Singulex, Thermo Fisher to Develop Test for Sepsis, SIRS
Singulex has entered a license and supply agreement with Thermo Fisher Scientific that provides Singulex access to Thermo Fisher’s Brahms PCT assay for procalcitonin. In Europe, this assay is used to diagnose systemic bacterial infection and sepsis, while in the U.S. it aids in assessing the risk of critically ill patients developing severe sepsis and septic shock, as well as the risk of mortality in patients diagnosed with sepsis. Under the terms of the agreement, Singulex will combine its proprietary Single Molecule Counting (SMC) technology with Brahms PCT to develop a sepsis and systemic inflammatory response syndrome rule-out and rule-in test for the Sgx Clarity system. The Sgx Clarity system is currently in development and is a fully automated, next-generation immunodiagnostics platform designed to bring Singulex’s SMC technology to hospital and reference labs worldwide. SMC technology is highly sensitive, and the two companies believe that applying it with the Brahms PCT assay will enable the detection of procalcitonin at levels lower than previously attainable.

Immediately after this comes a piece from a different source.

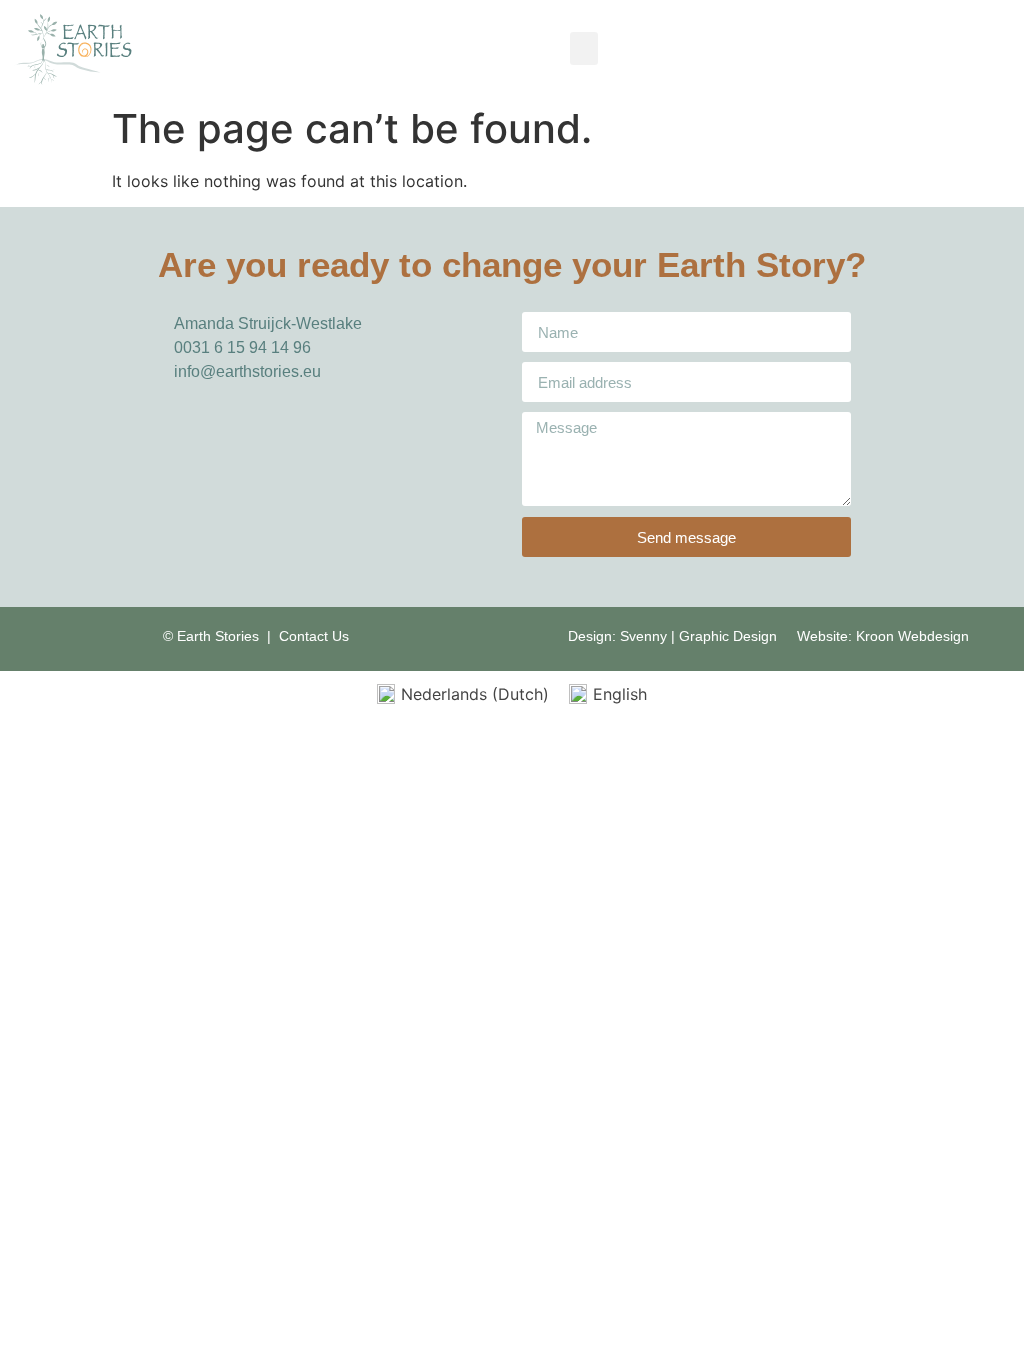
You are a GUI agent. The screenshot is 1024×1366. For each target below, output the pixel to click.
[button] (584, 48)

Celgene, Dana-Farber, University of Arkansas Launch Myeloma Genome Project
Celgene, Dana-Farber Cancer Institute, and the University of Arkansas for Medical Sciences have established the Myeloma Genome Project, a collaboration that aims to compile high-quality genomic and clinical data to identify distinct molecular disease segments within multiple myeloma. Current technologies have discovered five major translocation groups within myeloma patients and these mutations have demonstrated varying effects on prognosis. To build on this, the Myeloma Genome Project is looking at minor translocation and mutational groups that are often poorly described due to small sample numbers in limited data sets. The project has already established a set of 2,161 patients for whom whole exome sequencing, whole genome sequencing, targeted panel sequencing, and expression data from RNA-sequencing and gene expression arrays are available. As the next step, the initiative has begun to integrate these diverse, large genomic data sets and is identifying genetic information that may inform clinical targets for therapy as well as the development of new tests.

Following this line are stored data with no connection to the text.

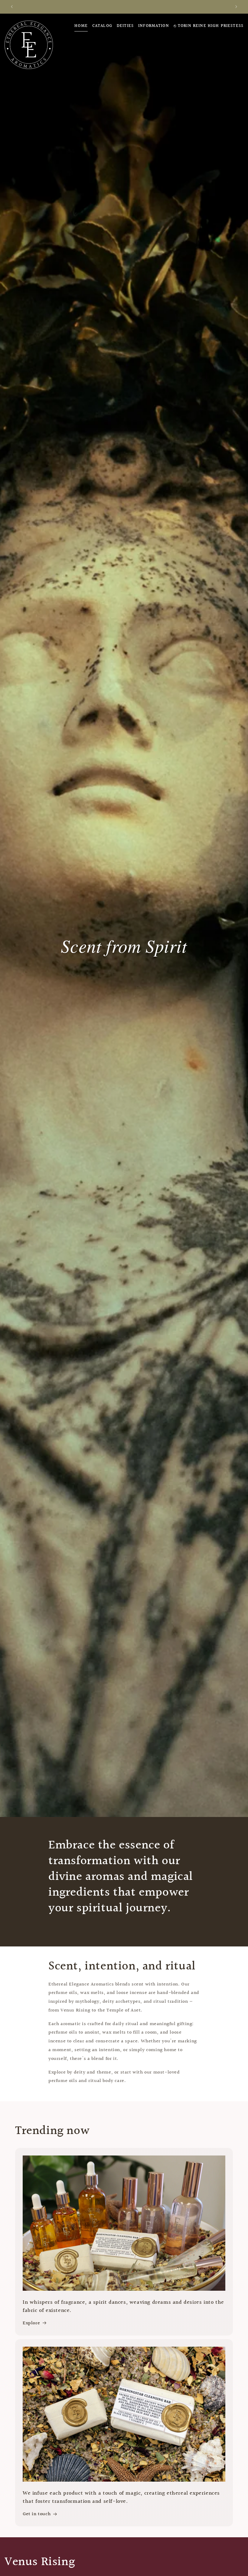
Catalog (102, 25)
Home (81, 25)
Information (153, 25)
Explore (31, 2323)
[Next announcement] (236, 6)
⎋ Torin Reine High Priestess (208, 25)
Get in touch (37, 2514)
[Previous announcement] (11, 6)
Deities (125, 25)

Trovagene, Boreal Genomics Partner on Blood and Urine ctDNA Kits
Trovagene has entered a long-term supply and distribution agreement with Boreal Genomics, under the terms of which they will co-develop urine and blood circulating tumor DNA (ctDNA) assay kits. Through this partnership, the companies aim to address a gap between single-gene PCR assays that can be limited by sample availability and broad, expensive multigene panels hindered by low clinical sensitivity for mutation detection. They will each contribute proprietary technology and methods to develop a series of low-cost ctDNA assays for next-generation sequencing platforms run by laboratories of research institutions and cancer centers around the world. Initially, the panels will be designed to cover National Comprehensive Cancer Network-listed clinically actionable mutations for which there are targeted therapies or treatment options available. The companies intend to develop additional panels throughout the partnership as well, and Trovagene plans to globally distribute the assay kits for use on the Boreal OnTarget system.